The ancient origins of the Bonfires of San Juan (Las Hogueras de San Juan)
One of the most important religious holidays of Spain is the Nativity of John the Baptist. In the night from 23 to 24 June across the country lit "Bonfires of San Juan" or otherwise called this holiday "Bonfire Night". This ancient Slavic holiday similar to the Day of Ivan Kupala, which is celebrated in the night of June 24. Even before the Catholic religion, this pagan ritual was known in various parts of the Mediterranean and Northern Europe, when on the night of the summer solstice throughout lit bonfires of weeds, junk and animal carcasses to scare off evil spirits and disease, and in return ask the Gods to grant prosperity and a good harvest.

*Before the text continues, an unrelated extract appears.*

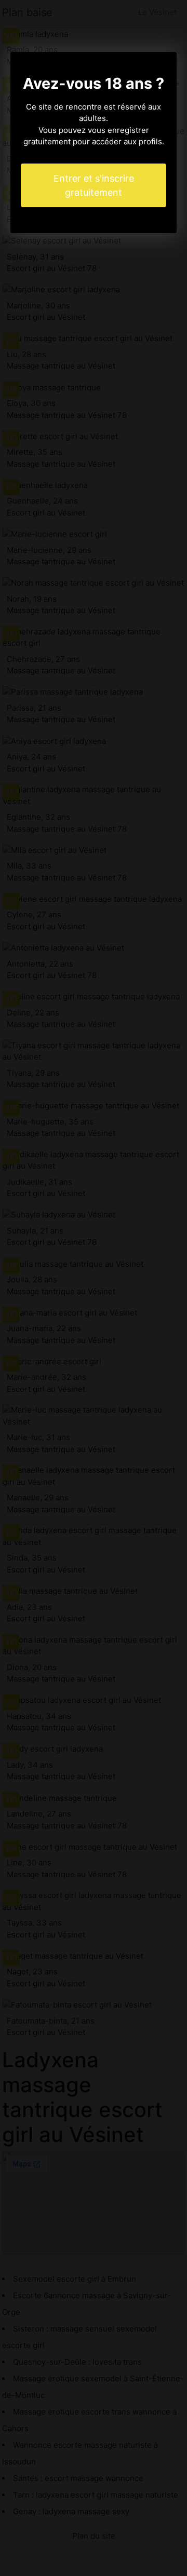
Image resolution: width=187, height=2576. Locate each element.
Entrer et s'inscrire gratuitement (94, 185)
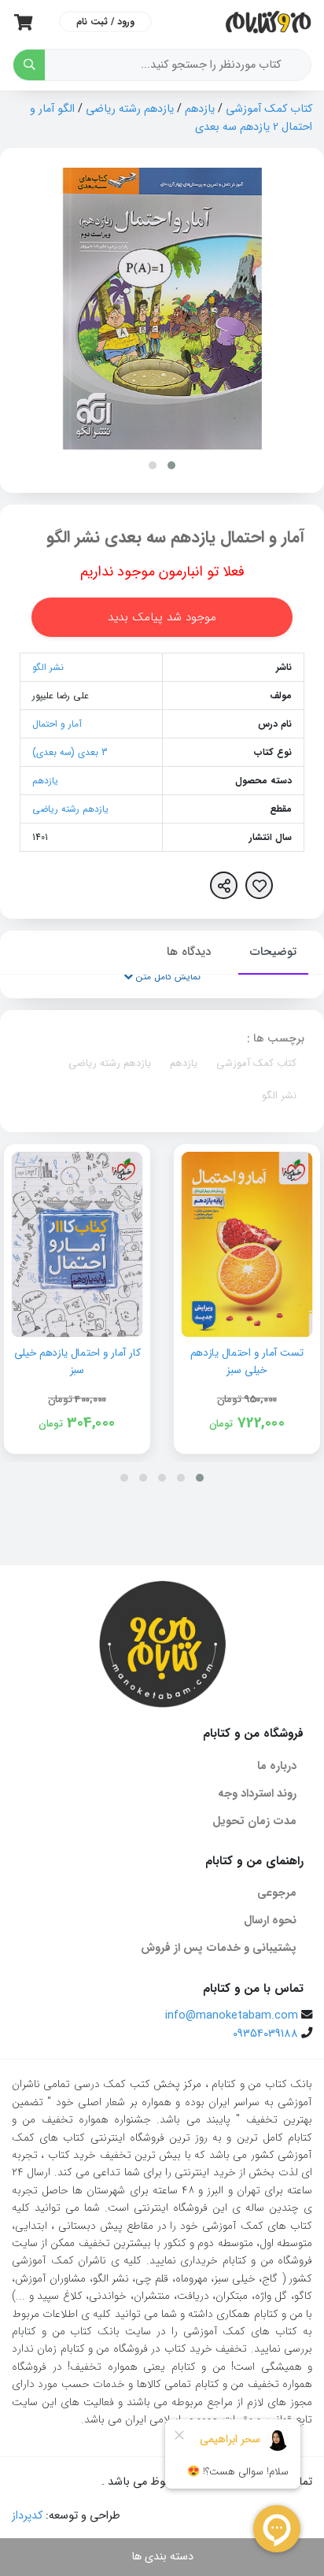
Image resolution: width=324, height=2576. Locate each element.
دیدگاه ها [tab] (189, 951)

In the EIGHTEENTH century, this tradition had moved from the countryside to the city, and in 1928 was recognized in Alicante as an official holiday. The Spaniards love this summer holiday and celebrate it magnificently. Especially colorfully celebrate "Bonfire Night" in Barcelona, constructed in advance of huge effigies made of papier-mâché and the culmination of the holiday is burning. The festivities last all night, put on the table and some wine. In addition to bonfires fireworks and make colorful fire show.
The Spaniards believe this night is magic, water is healing, herbs acquire miraculous properties, fire casts out the evil spirits, the girls meet narrowed and reigns peace and love.